— start Data —

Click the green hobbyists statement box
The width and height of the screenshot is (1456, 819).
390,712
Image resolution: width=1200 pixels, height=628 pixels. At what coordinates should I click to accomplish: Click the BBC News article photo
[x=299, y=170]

— end Data —
— start Data —

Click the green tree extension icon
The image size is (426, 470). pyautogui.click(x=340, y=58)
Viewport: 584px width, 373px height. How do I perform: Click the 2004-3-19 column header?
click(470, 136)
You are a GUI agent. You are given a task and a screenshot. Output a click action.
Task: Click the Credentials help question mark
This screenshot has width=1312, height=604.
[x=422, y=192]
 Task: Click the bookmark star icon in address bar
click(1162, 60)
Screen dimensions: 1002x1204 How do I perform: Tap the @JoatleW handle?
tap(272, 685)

— end Data —
— start Data —

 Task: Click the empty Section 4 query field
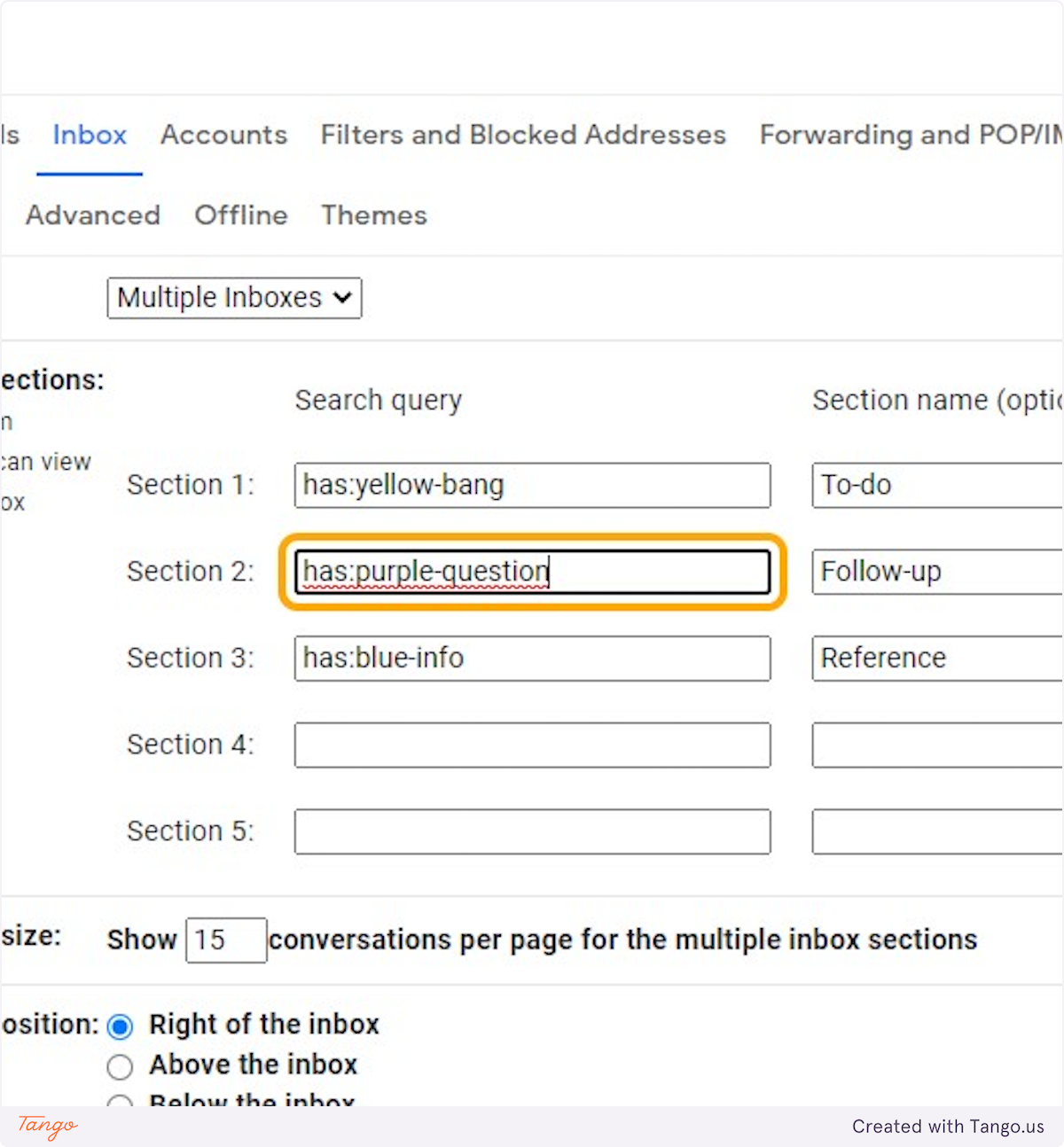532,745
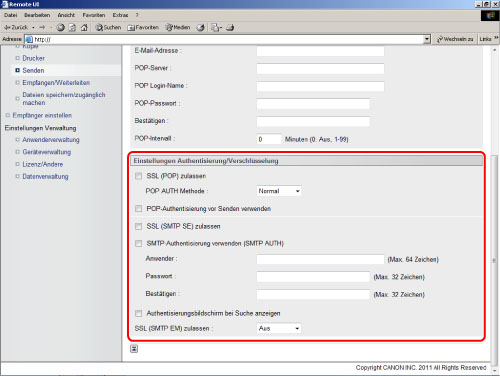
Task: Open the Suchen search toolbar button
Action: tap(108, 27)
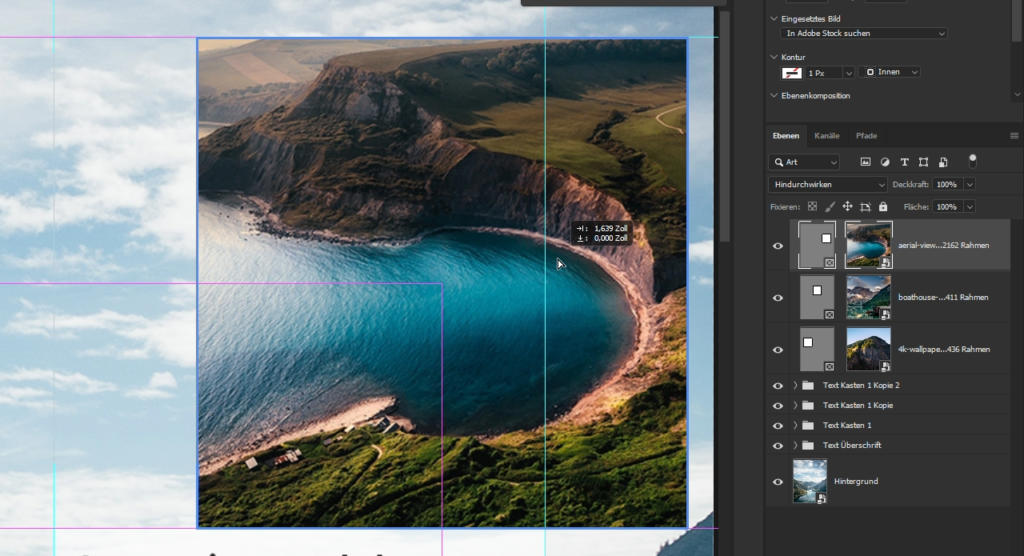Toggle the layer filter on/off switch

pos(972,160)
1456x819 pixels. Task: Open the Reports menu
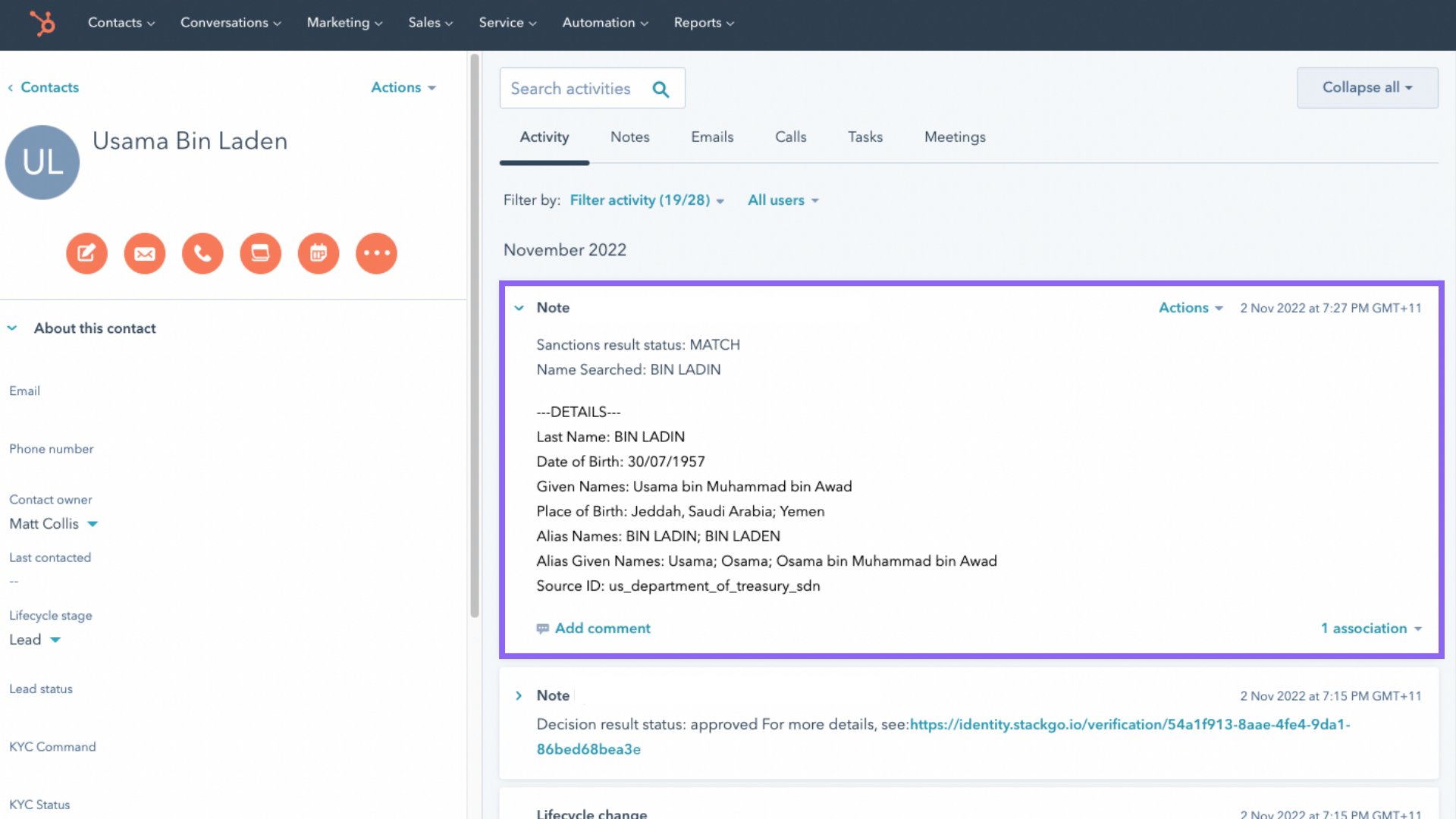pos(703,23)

— end Data —

# Task objective
Copy out the items from the line containing "Screen dimensions: 1002x1204" through the line containing "tap(272, 685)", inclusive, unchanged.

# In response
Screen dimensions: 1002x1204 How do I perform: Tap the @JoatleW handle?
tap(272, 685)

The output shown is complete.